### RECORDS PROVIDED
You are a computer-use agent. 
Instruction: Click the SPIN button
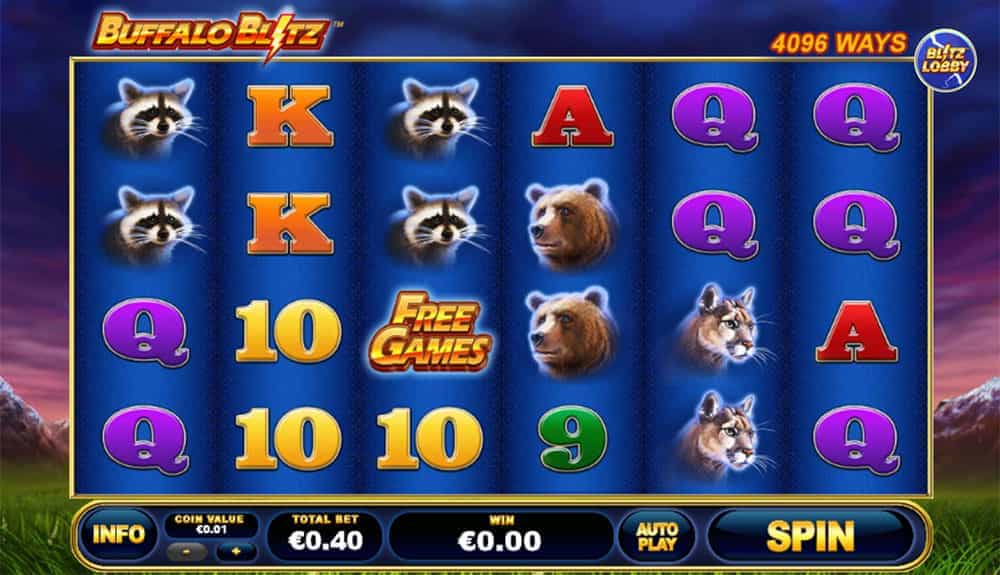[811, 535]
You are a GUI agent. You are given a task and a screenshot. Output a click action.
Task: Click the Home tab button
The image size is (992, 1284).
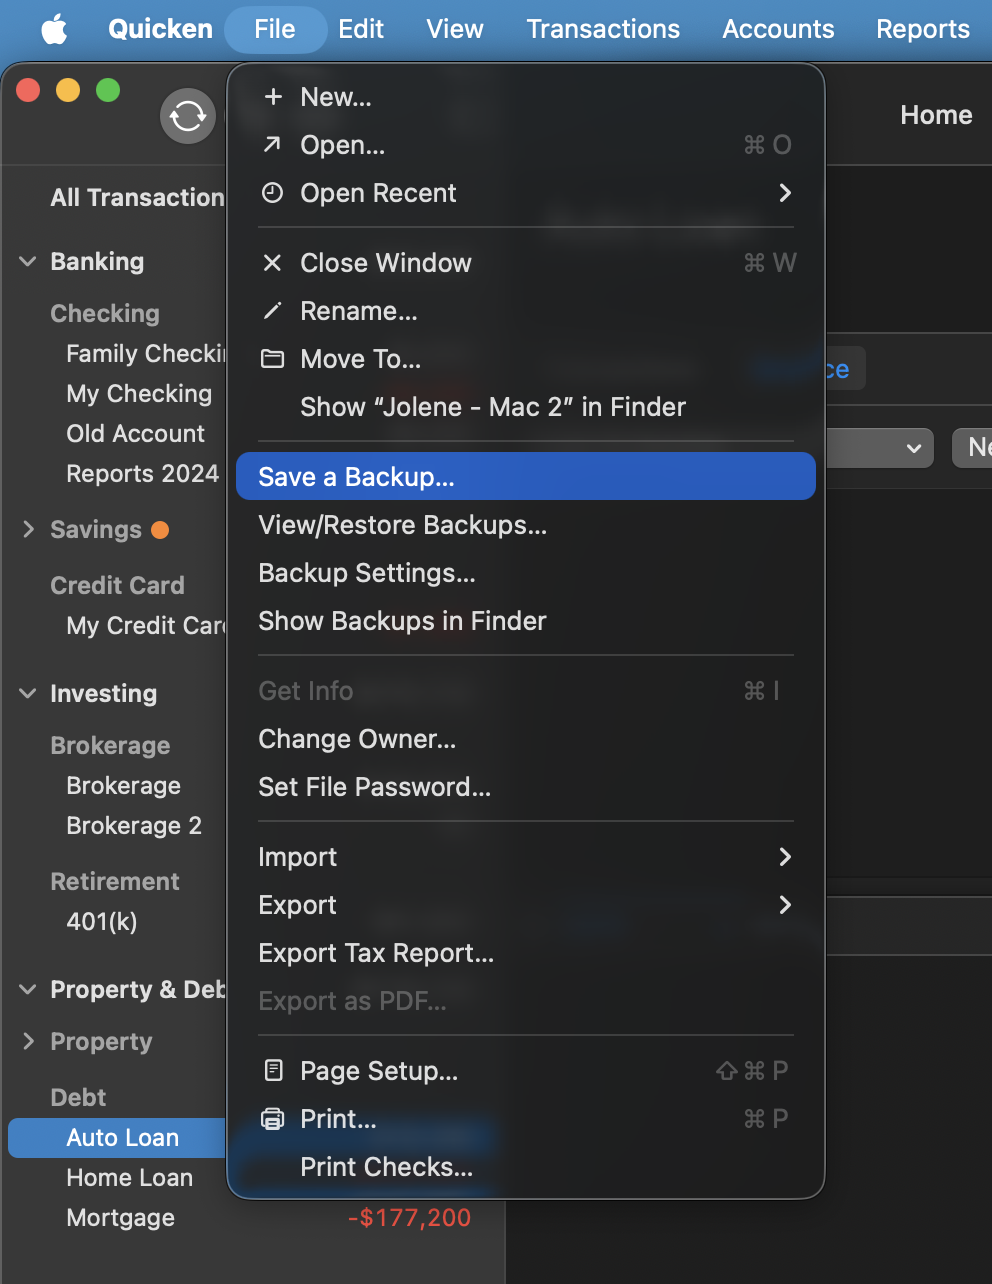(x=936, y=115)
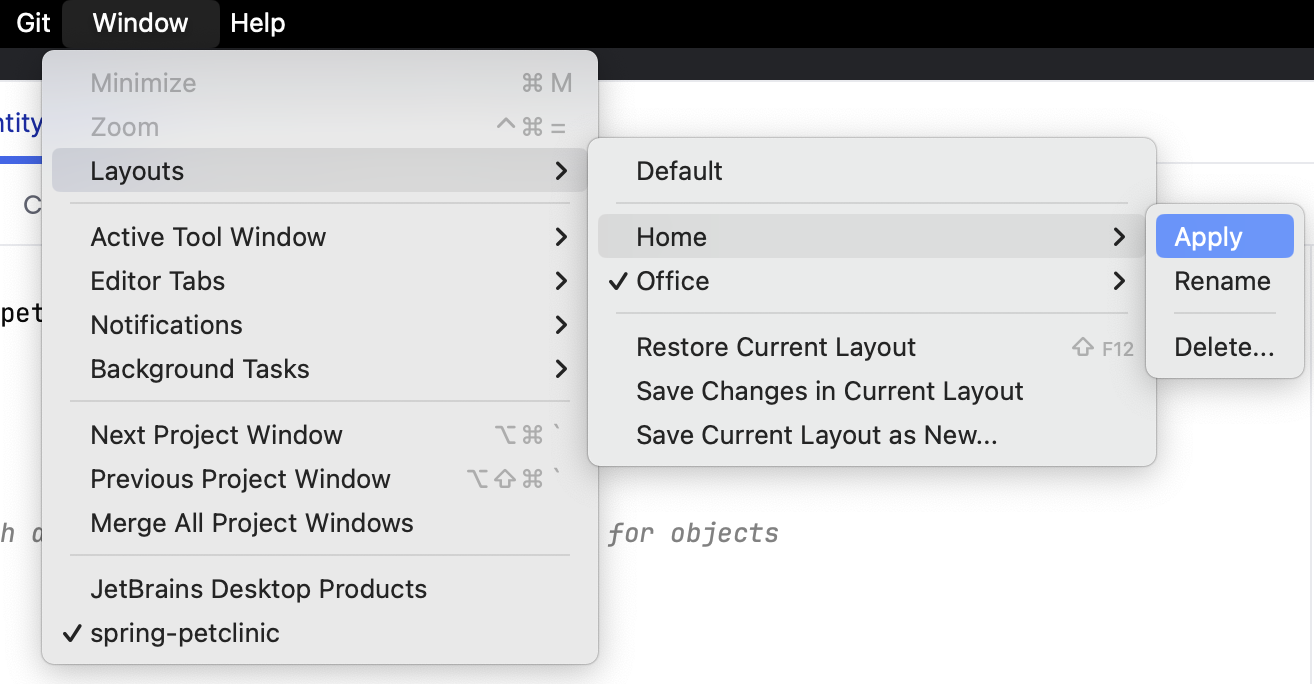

### WHAT THE TASK ASKS
From the entries above, copy every line where the word "agent" shows up.

### YOUR RESPONSE
You are a computer-use agent. 
You are a GUI agent. You are given a task and a screenshot. Output a click action.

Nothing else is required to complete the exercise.